Sometimes I come up with a game. The game has a rather fine-tuned ruleset and mechanics, and by beta comes along it plays very wonderfully and even is a little fun. I give it nice graphics, the beginnings of a multiplayer mode, and a semi-decent AI-agent to fumble along with me. Then I consider ways I could give the game a level progression, to make the game maps and challenges incrementally more difficult, until it climaxes at the borderline of almost impossible to win, and giving you a magnificent tune of victory when you finally do. A "campaign" mode would surely fit the bill!
But, I can't justify it. Try as hard as I can, I can't think of a story to go with the game. Not one line of text. Not one character or mascot thereof. Not even a theme or leitmotif.
Sometimes it could be a matter of micronarrative. The gameplay itself is
a story, or evokes one. When a match of the game begins, the story begins, and when it ends with a player winning-losing-or-drawing, the story ends in the same way. This was the intent with an earlier
game of mine, which was based on the same vein of Magic: the Gathering
which also operated like that. Also just looking through some of my notebooks, I find another game like this tentatively called Demon Architect
, which is both a game and a story of the Marioesque platformer heroes taking on the evilbad, and the Demon Architect, who has contracted by the evilbad to always be a few steps ahead of the heroes, commanding his league of construction workers to build/design traps which will keep the heroes at bay, but won't make him run out of resources or funding. Two or three players act as the architects, while five or six be the pesky little heroes in opposition.
It might seem perfect like this, when the gameplay and the story are at one, but in truth it only works the best for games that are inherently multiplayer. Playing chess tells a story, albeit a very abstract one. The players themselves act as both protagonist and antagonist to eachother, so having a single player game with level progression becomes difficult because the scope of the game just won't go any further. Anything additional, like setting, plots, or characters, only end up seeming like a dull and predictable substitute for what could otherwise be real person.
Then, on different days, I have the opposite
problem. Through either solo effort, or just through speaking with a friend or affiliate, we come up with a story. A game story: a type of story that might only be told through a game.

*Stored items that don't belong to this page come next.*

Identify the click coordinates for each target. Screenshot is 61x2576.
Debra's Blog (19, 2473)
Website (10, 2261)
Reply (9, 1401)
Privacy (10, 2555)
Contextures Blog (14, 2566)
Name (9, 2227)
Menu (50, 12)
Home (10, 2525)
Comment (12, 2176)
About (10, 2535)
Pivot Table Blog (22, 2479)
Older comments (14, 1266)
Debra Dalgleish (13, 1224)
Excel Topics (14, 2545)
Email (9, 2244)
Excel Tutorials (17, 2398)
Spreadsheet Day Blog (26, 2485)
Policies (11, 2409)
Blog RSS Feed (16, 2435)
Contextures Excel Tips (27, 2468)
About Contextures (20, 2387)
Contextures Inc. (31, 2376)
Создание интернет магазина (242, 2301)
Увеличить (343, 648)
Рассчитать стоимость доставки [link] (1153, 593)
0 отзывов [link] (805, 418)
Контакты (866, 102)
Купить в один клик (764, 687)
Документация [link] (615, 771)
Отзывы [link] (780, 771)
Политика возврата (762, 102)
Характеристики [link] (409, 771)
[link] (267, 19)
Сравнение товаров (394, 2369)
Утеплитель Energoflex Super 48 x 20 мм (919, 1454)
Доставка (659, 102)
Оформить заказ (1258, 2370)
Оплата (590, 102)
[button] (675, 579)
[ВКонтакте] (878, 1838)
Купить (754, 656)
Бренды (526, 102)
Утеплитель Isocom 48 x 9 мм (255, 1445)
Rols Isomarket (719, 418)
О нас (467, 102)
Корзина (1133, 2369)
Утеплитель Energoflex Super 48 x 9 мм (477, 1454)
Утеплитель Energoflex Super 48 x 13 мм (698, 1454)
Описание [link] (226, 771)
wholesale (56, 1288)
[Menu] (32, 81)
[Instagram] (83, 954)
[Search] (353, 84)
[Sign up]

We imagine emotional parts of the plot, and figure out the various ways that the character of the player can become immersed or integral to the world that in many ways existed long before he showed up. Then we imagine the various ways that game artifacts can advance the story or add depth to it, and how the interaction between the player and the game can direct the story in different ways. And then, just to top it all off, we think about variability, and how the story might become different each time a player loads a new game file. A story is made, that only a game can tell!
But no game will have it.
This is definitely the case with a possible game that another dev and I sometimes think about it. Dear Diary
is a game set in a little fantasy world where tiny leaflets of paper begin to slowly float down from the sky. The people think it to be a message from the holy goddess, but when the player character sees them he would recognize each page as a private diary entry by an unknown little girl. The more and more pages that are found, the darker and sordid the contents become in the once-innocent pages. Then the world itself becomes affected, with each discovered page slowly transforming sunny fields into barren wastelands, crazed monsters appearing more and more frequently, and turning the once-nice villagers into stoic, agitated, or even hostile people. This might sound nice and all, with a progression in tension on the same footing as the difficulty curve, but we still have no idea what type of game it will end up being. Sometimes we think of it as a turn-based JRPG, and other times as a top-down Zelda clone, and even more recently as a Metroidvania platformer. It seems like it could work for any
game at all, and since we can't decide on even the basic makeup of the game itself, we can't begin working on it.
I'm wondering if any other devs here have had similar issues with the creative aspects of their games. Has there ever been a time when a game wouldn't accept having a story, or a story can't find a game to go along with it? This seems very much like an issue of preproduction, so it would be interesting to see or know if anyone managed to mend this for their projects.